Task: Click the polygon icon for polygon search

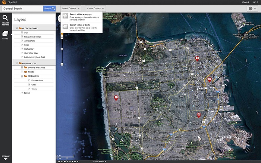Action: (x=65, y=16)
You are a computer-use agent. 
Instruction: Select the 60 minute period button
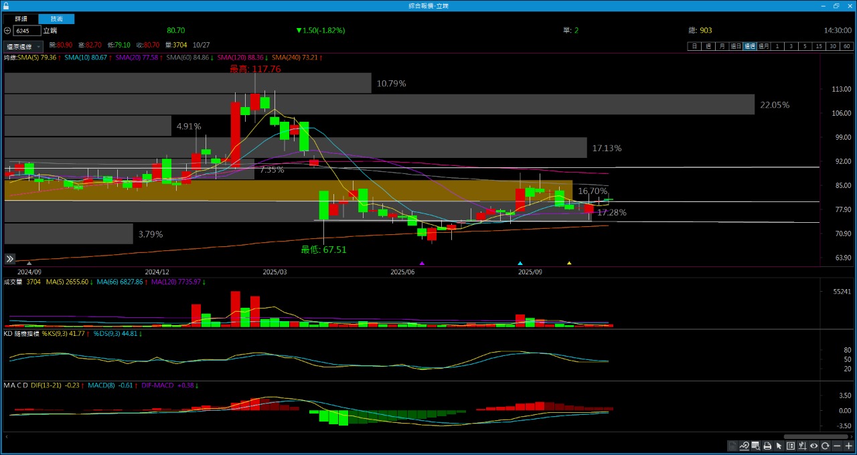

---

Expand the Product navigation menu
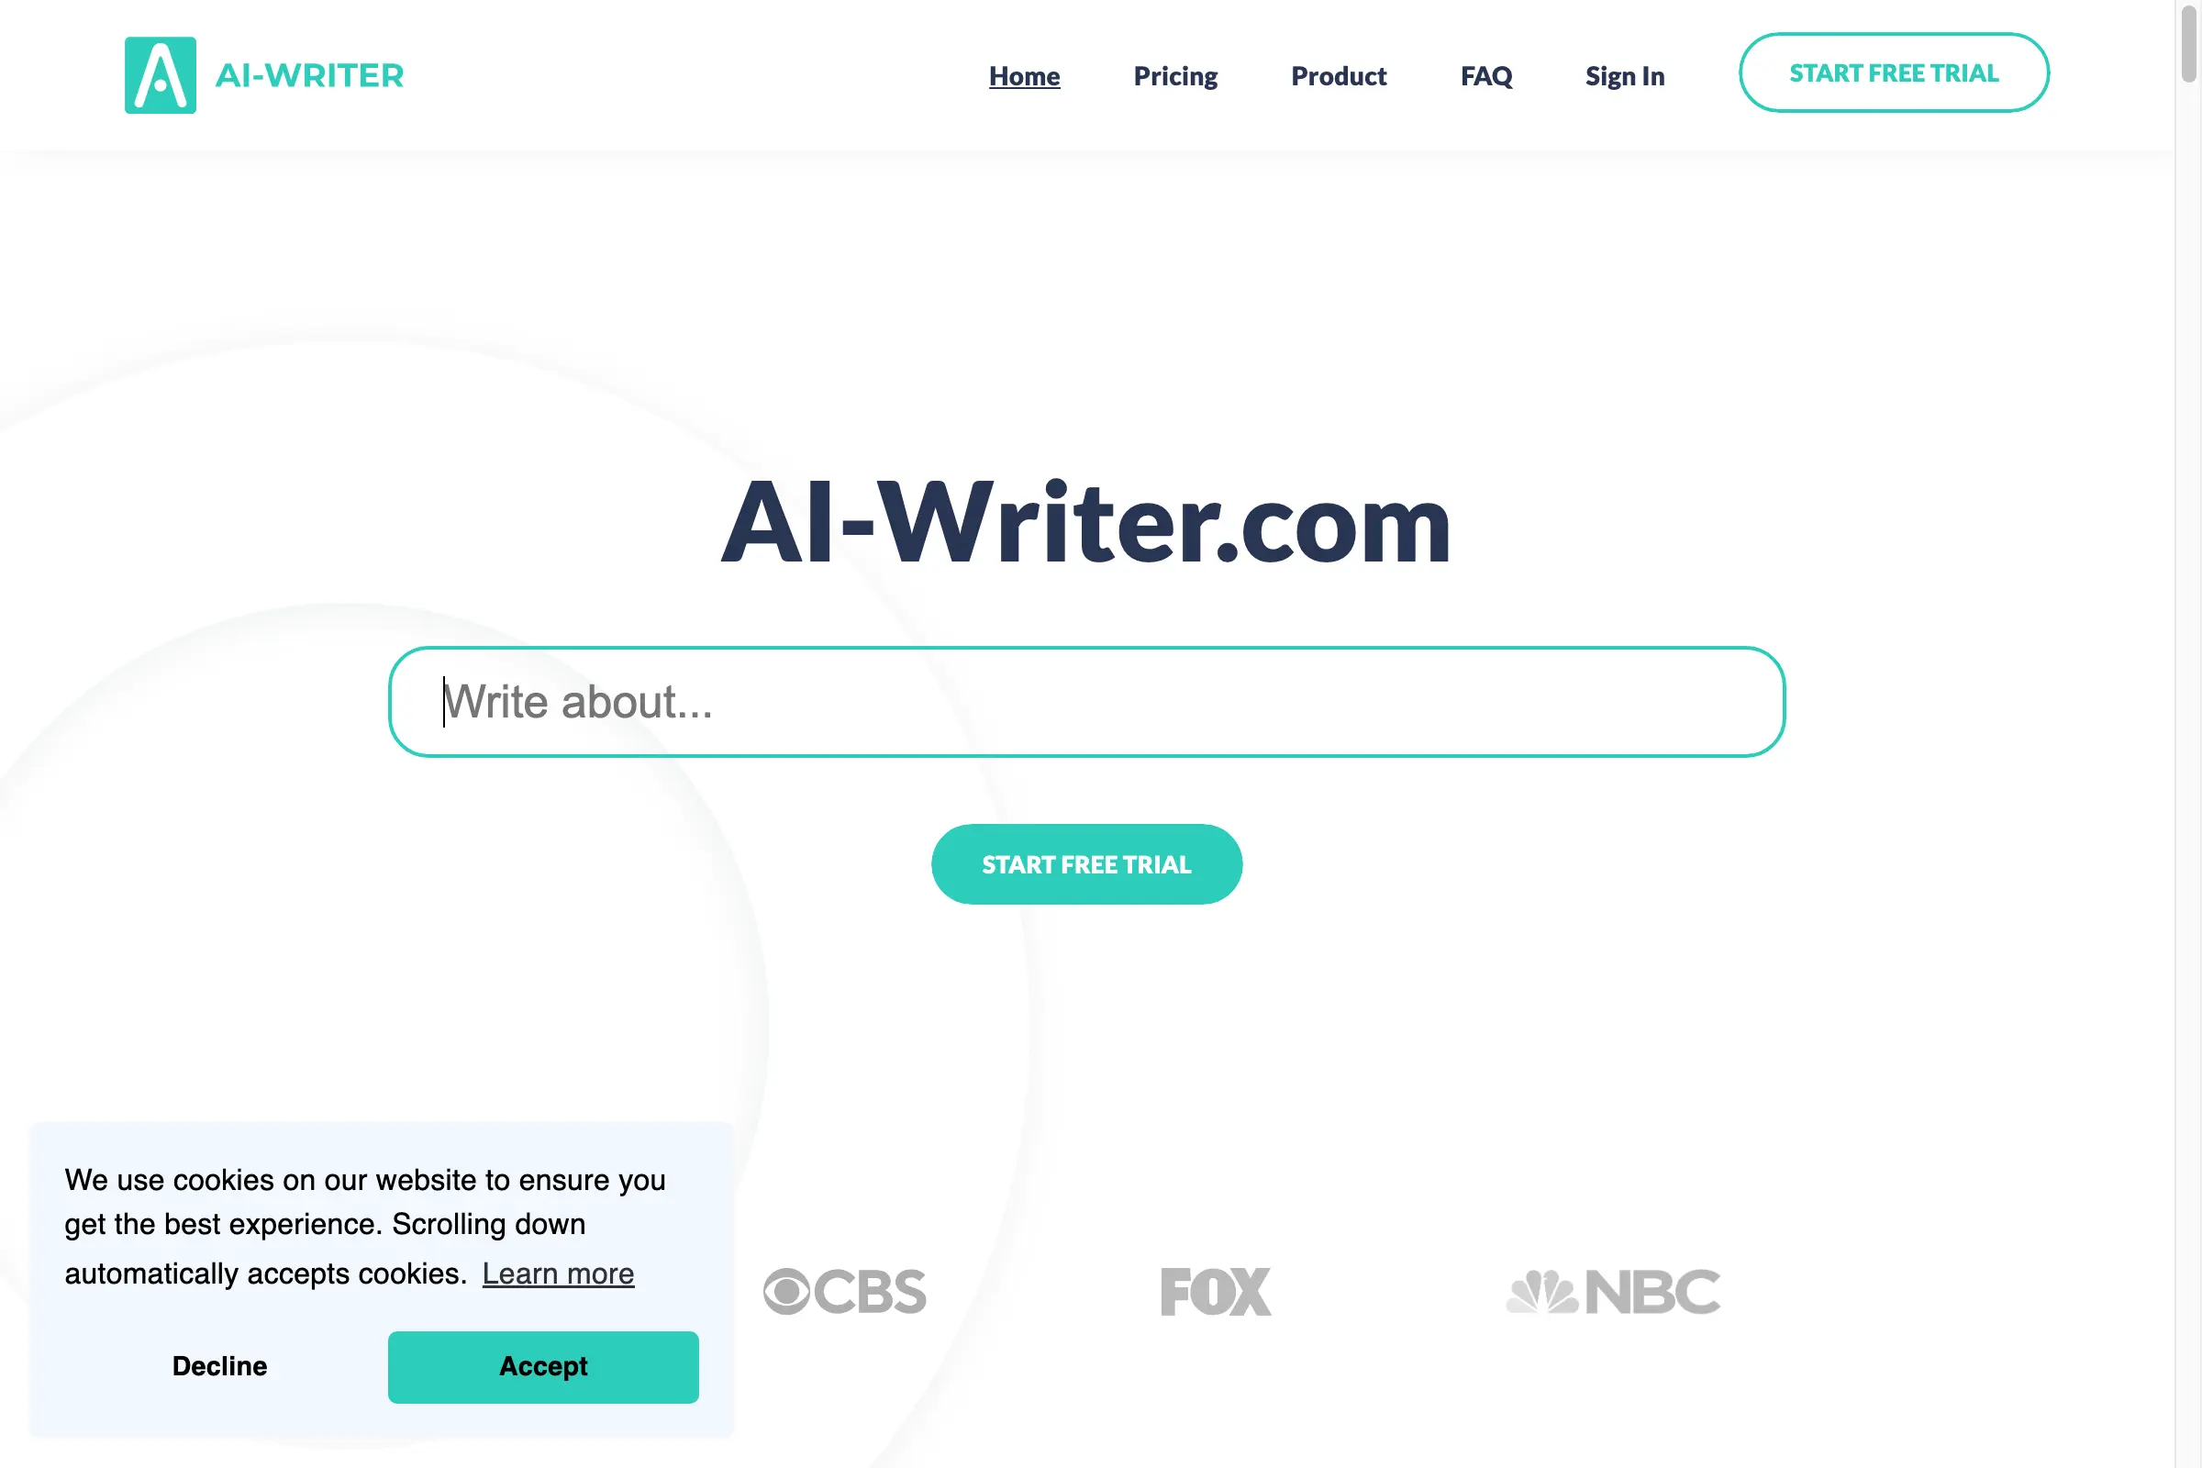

[WHAT TO PRODUCE]
Copy every line of the records that contains the word "Click".

[THE ANSWER]
Task: Click the polygon icon for polygon search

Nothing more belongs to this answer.